It's hard for me to think of a better disciple-making picture than a good fishing guide. A good guide always does just that–guides.  He’s not a controller, not a manager, not just a pal for the ride.  The thing that makes a great guide is not just his knowledge of the river or of the good fishing holes.  Its not understanding what bait to cast.  It isn't even in his training a someone how to cast a line.  Nope.  All of those are good but there’s a bit lacking from a guide’s greatness in all that.

Greatness in a guide comes from rejoicing in the guided.  His words hold confidence but there’s a school-kid zeal when the student gets a strike.  In the moment of the catch there’s a shared, unified joy between the guide and the guided.  The guide rejoices over the guided when the catch is caught.

I can’t help but think Paul feels much of the same joy yet far deeper over the Philippians. Deeper joy because the goal is far greater and grander. After Paul’s second missionary journey he watched as God made miraculous salvations in the town of Philippi – one of the great military colonies in the Roman Empire (Acts 16:12).  Paul saw a business woman, a demon possessed slave girl, and a Roman jailer--quite the eclectic crew--all come to miraculously know the Savior and begin to worship Christ (Acts 16).

After his departure, Paul and Silas probably had sparse word of the church plant’s progress.  Imagining that this is the case, a stunning story might have unfolded over the years.  Bit by bit Paul gets little gifts from the Philippians.  A financial gift here and an offer there, all helping him free up tent making and advance the gospel with his time.  God’s grace grows in the little church.

Suddenly, Paul is finally reunited with the Philippians through a visitor--Epaphroditus.  I can imagine the zeal Paul had from Epaphroditus’s stories about home. How others came to Christ following his visit.  How the church grew.  How lives had been changed.  The stories and actions from Epaphroditus must have brought encouragement and the gospel into even clearer focus for Paul and others.  God was moving even when Paul was chained.  Paul rejoiced over the churches partnership in the gospel (1:21-25; 2:17).  Like a great guide of grace Paul rejoiced.

Paul’s words to the Philippians ring with laughter and guidance.  He applauded them for their sweet generosity--despite their small size and limited wealth (2 Corinthians 2:8). He gently encouraged the young church to carry on in their passion and grow in experience: “it is my prayer that your love would abound more and more, with knowledge and all discernment” (Philippians 1:9). He coolly steers them away from discouragement over his imprisonment (Philippians 1:12). He coached them toward unity and increased joy with just a few focused and effective adjustments–calling them to unify in love for one another.  Paul is was great guide of God’s grace.  He saw God’s work in the Philippians and rejoiced.

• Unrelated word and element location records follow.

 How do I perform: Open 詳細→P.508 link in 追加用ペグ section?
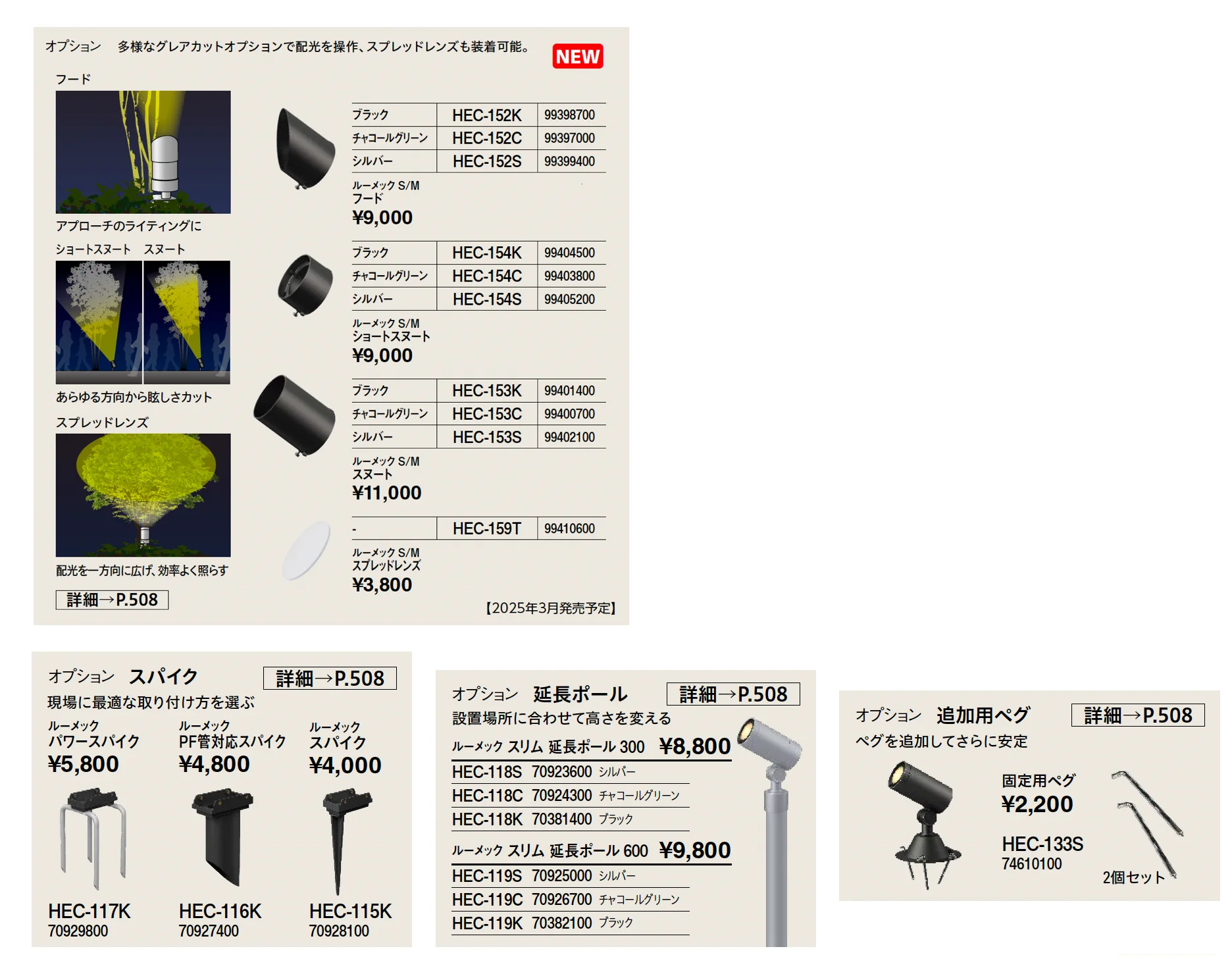[x=1138, y=715]
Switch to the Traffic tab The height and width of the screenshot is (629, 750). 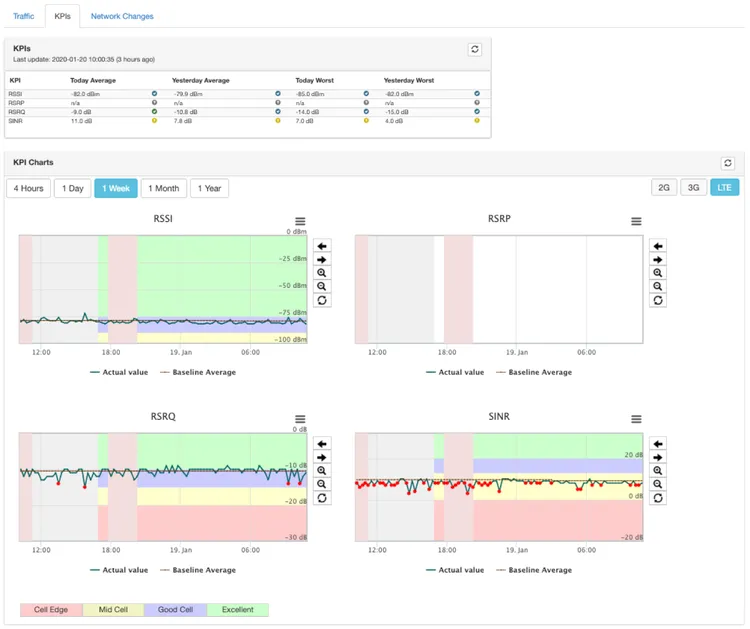23,16
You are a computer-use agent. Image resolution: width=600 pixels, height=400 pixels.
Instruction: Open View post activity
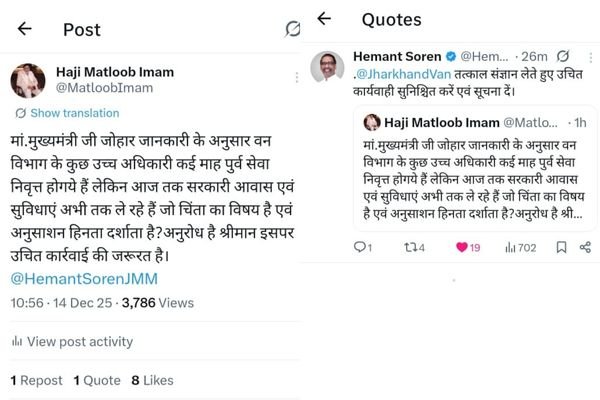(80, 342)
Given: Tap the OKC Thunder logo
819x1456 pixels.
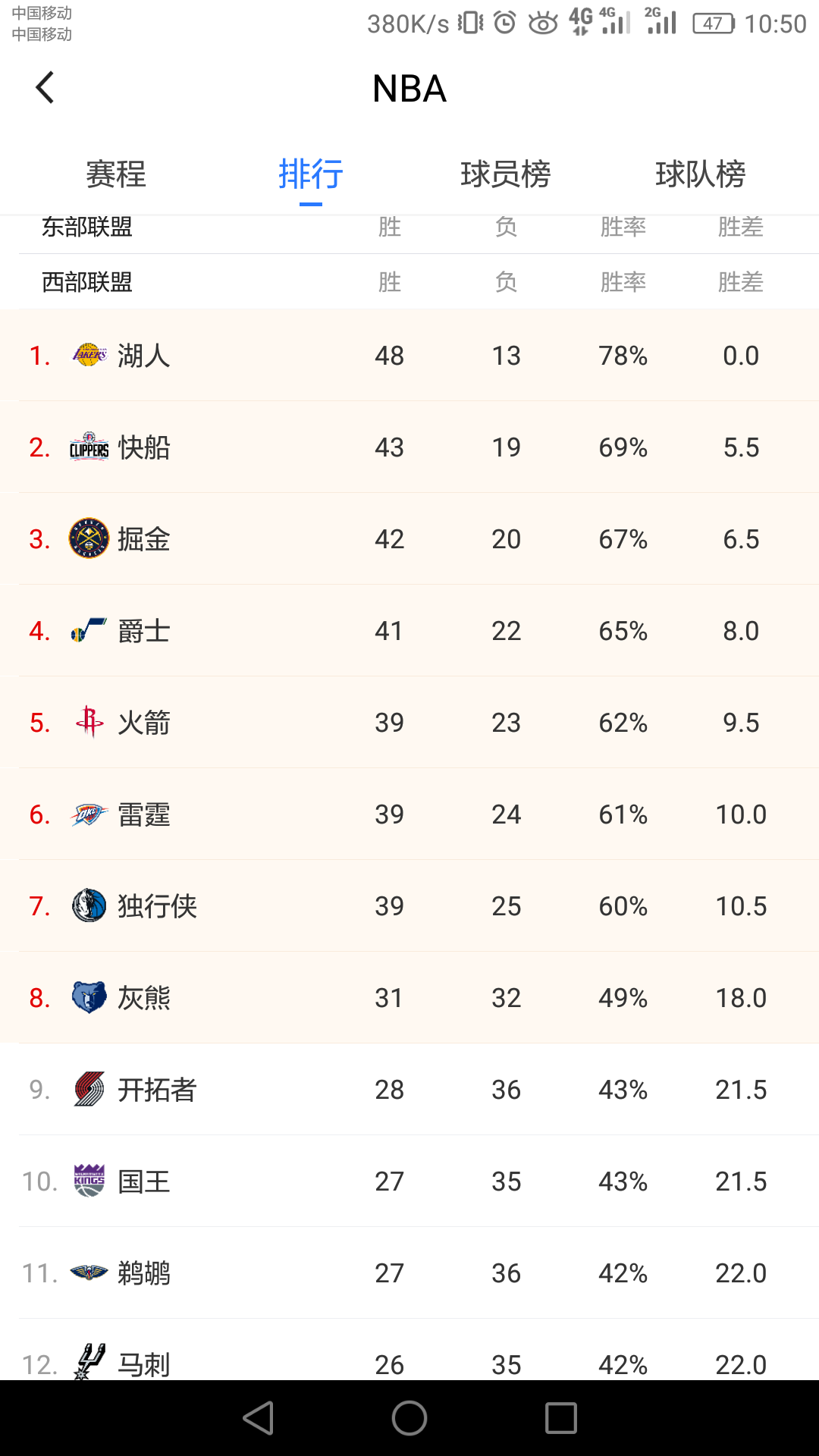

This personal letter opens up a world of joyfulness to the Philippians. Joyfulness that grows deeper and more vibrant as we rally and unite around Christ. Joyfulness is not met in circumstances but in a person. In joy, Paul unlocks an imagination of unending laughter and peace available to us in the gospel. He energizes our faith and confidence in our own partnership in the gospel. In the end, he leaves us questioning what will Redeeming Life’s own partnership in the gospel look like?  How might we encourage ministers and other churches in God’s greater Kingdom both here and abroad? How might we financially bless and advance the gospel even with a little?  How might we rejoice over God’s growth in others, commend the faithful, and pray fervently for the family?

We are surrounded by a cloud of witnesses rejoicing over God’s good, never giving up, grace within us. Let us have joy and laughter together as we share gospel partnership.